Data records Start Marker

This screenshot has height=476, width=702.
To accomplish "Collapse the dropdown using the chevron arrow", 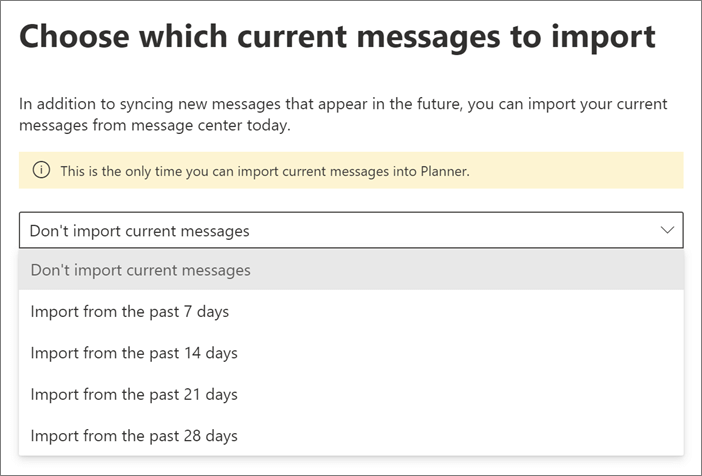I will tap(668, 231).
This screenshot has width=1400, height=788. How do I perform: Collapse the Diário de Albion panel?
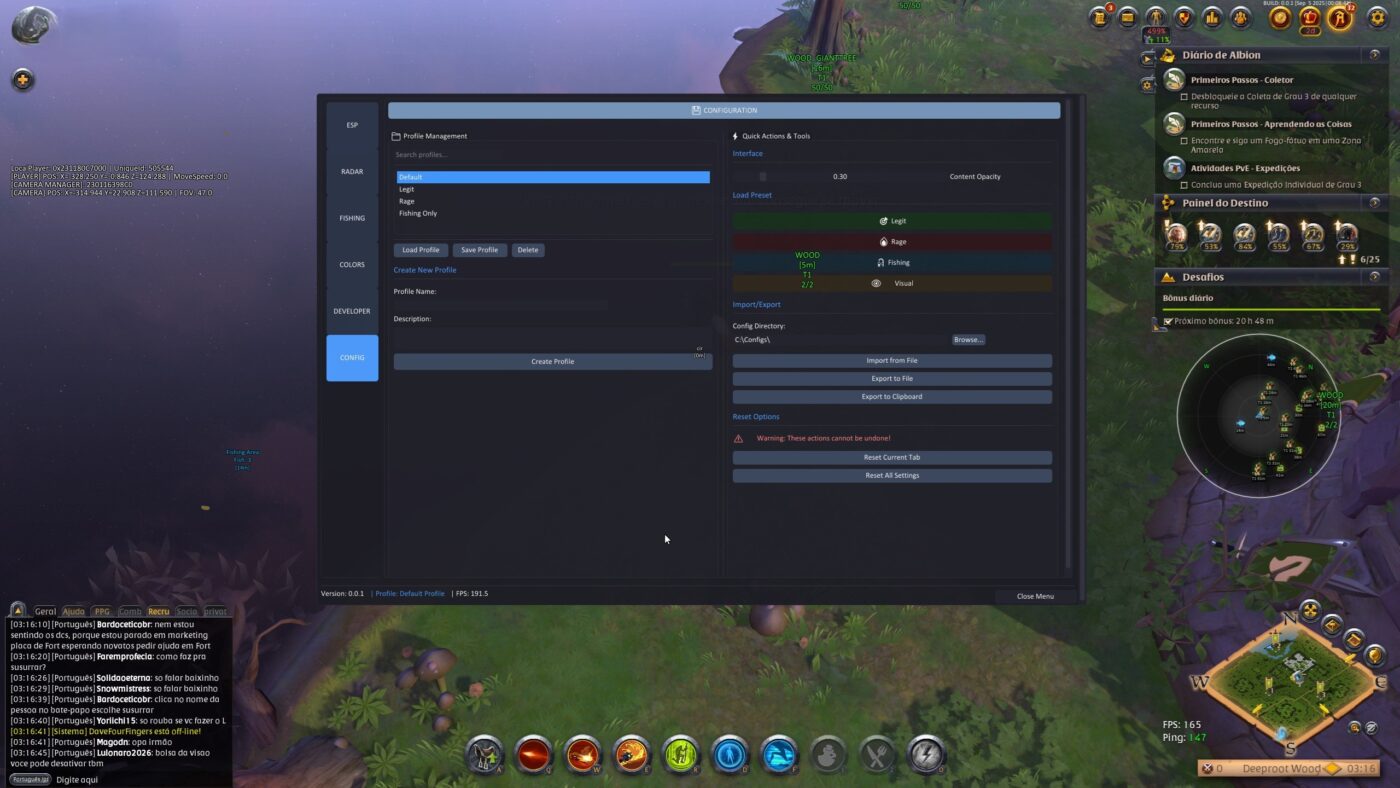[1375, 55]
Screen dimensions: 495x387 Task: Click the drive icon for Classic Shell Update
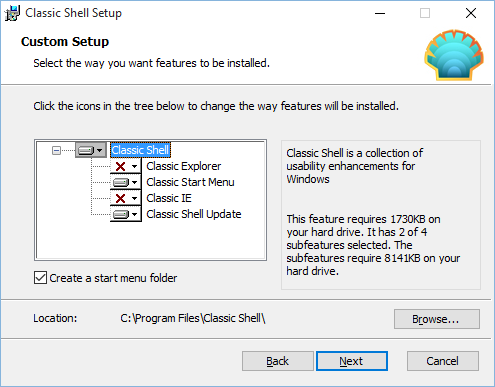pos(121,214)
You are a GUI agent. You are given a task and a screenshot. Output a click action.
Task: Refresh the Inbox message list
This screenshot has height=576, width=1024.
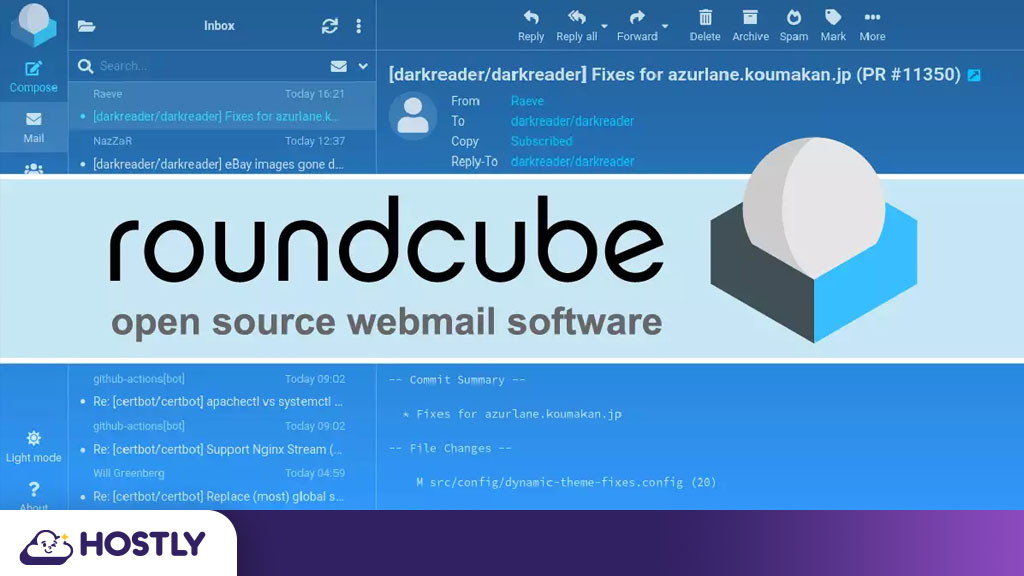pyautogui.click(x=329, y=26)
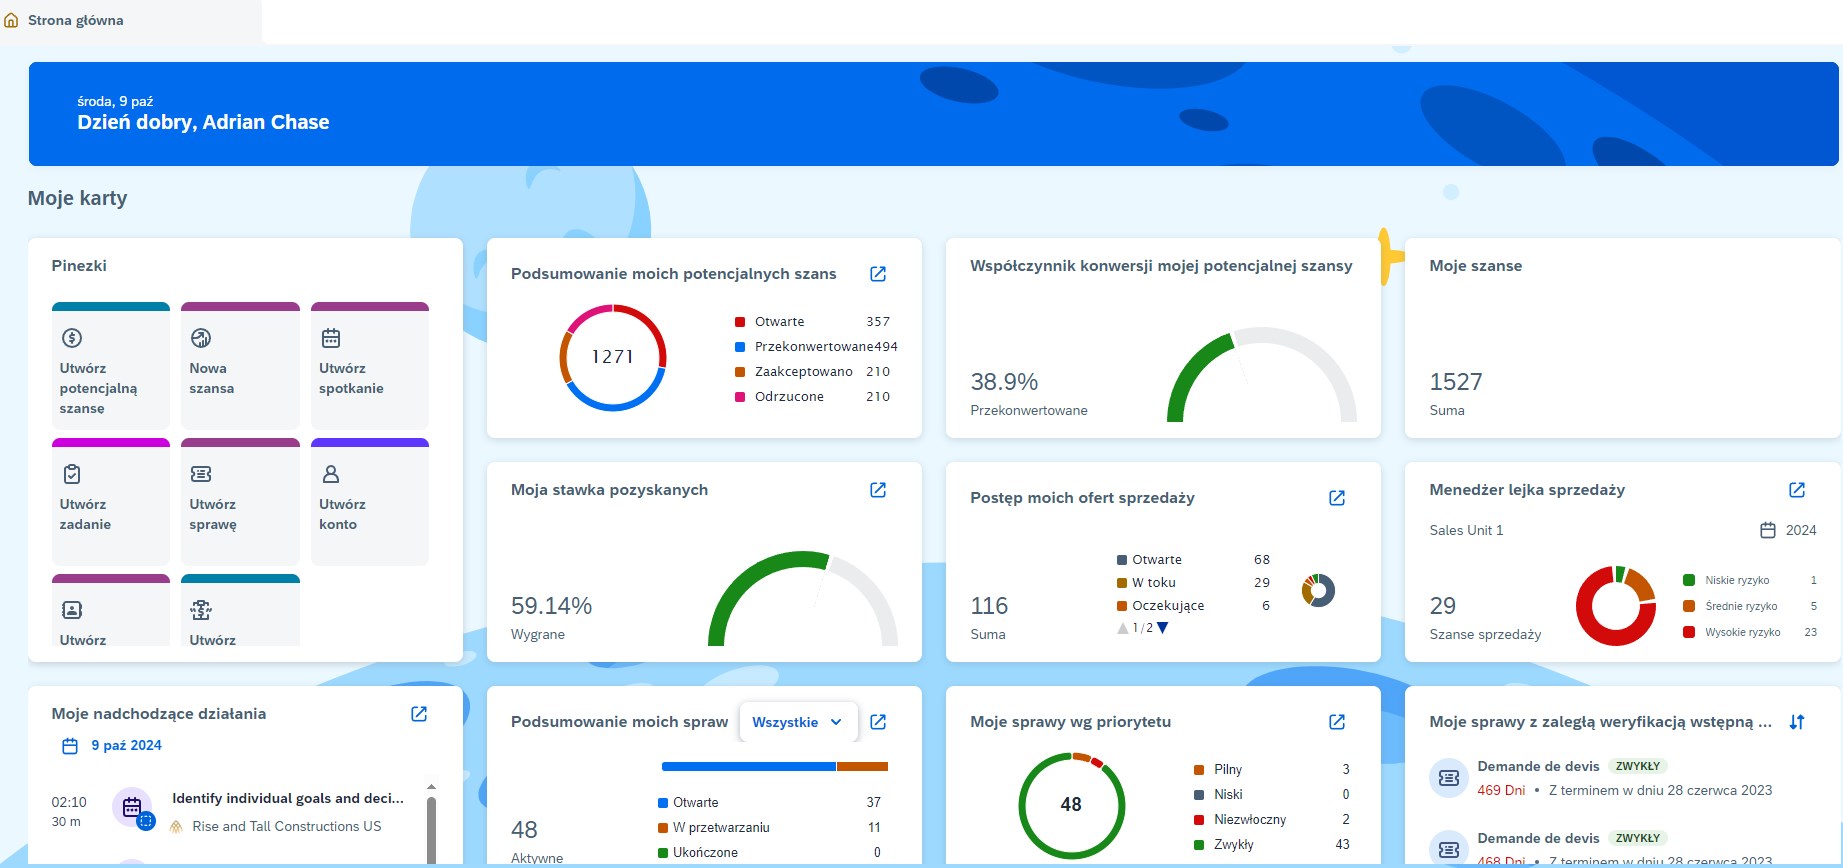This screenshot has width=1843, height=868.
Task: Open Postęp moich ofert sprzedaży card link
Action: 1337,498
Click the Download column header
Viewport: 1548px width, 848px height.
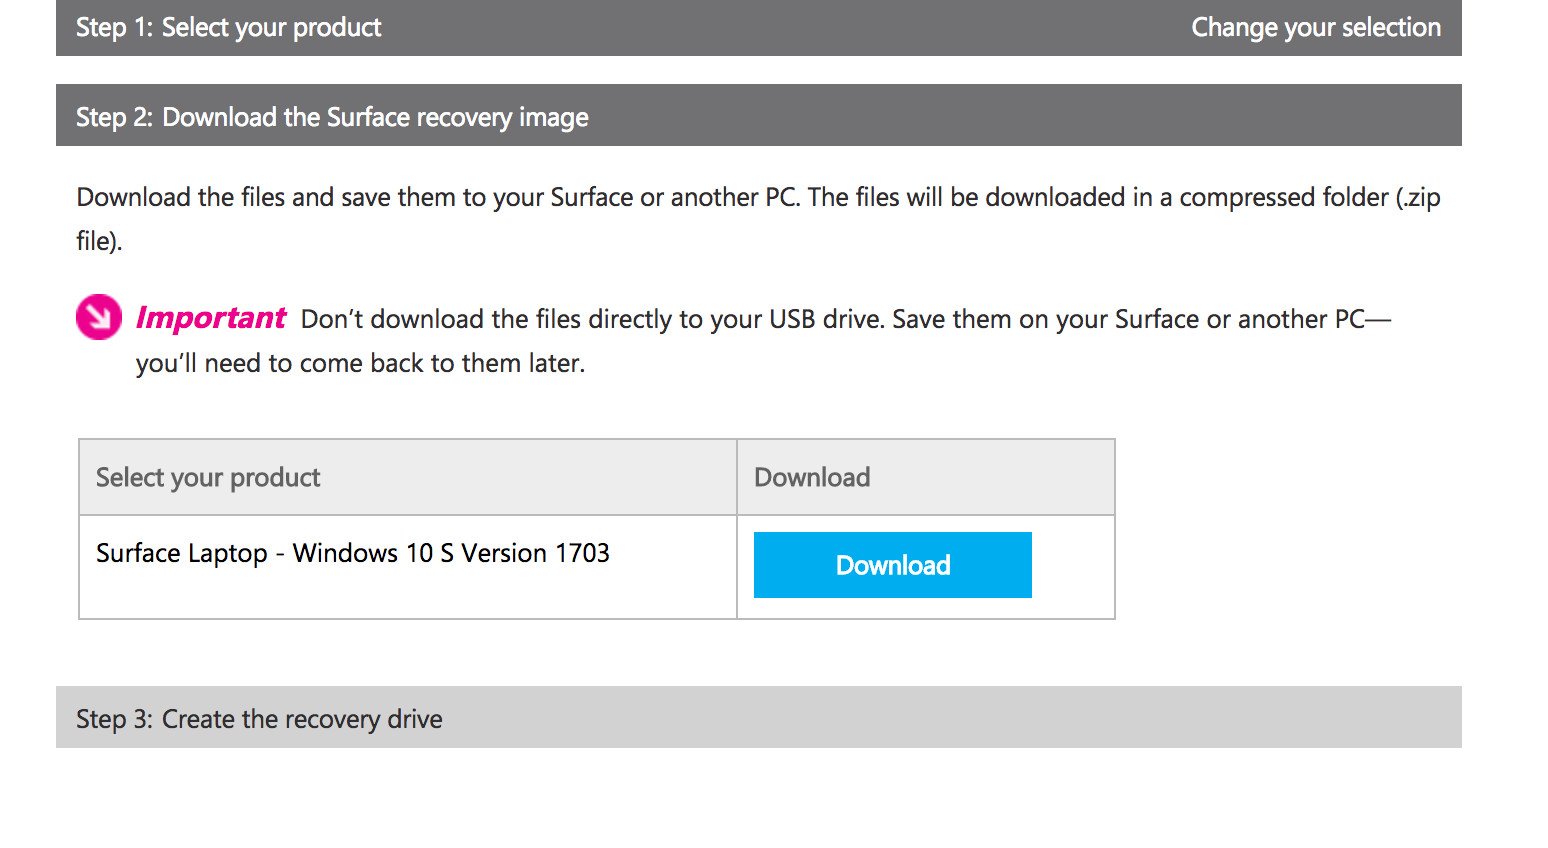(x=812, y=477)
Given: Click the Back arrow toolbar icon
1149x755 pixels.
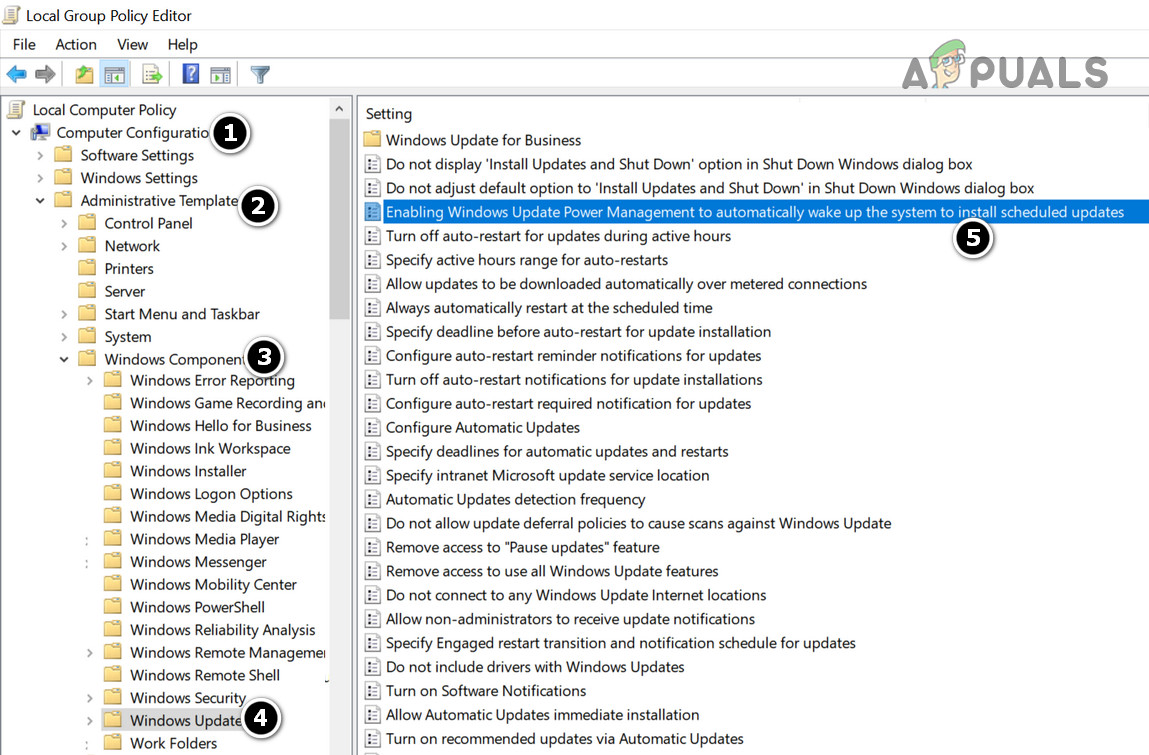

Data records End Marker

Directions for this task:
Only the lines from the one containing "You are a GUI" through the final line of the listing should be reproduced, exactly and with no pictures.

Answer section:
You are a GUI agent. You are given a task and a screenshot. Output a click action.
Task: Refresh the Inbox message list
This screenshot has height=576, width=1024.
pyautogui.click(x=329, y=26)
This screenshot has width=1843, height=868.
Task: Open Postęp moich ofert sprzedaży card link
Action: 1337,498
Click the Download column header
Viewport: 1548px width, 848px height.
(x=812, y=477)
Given: Click the Back arrow toolbar icon
1149x755 pixels.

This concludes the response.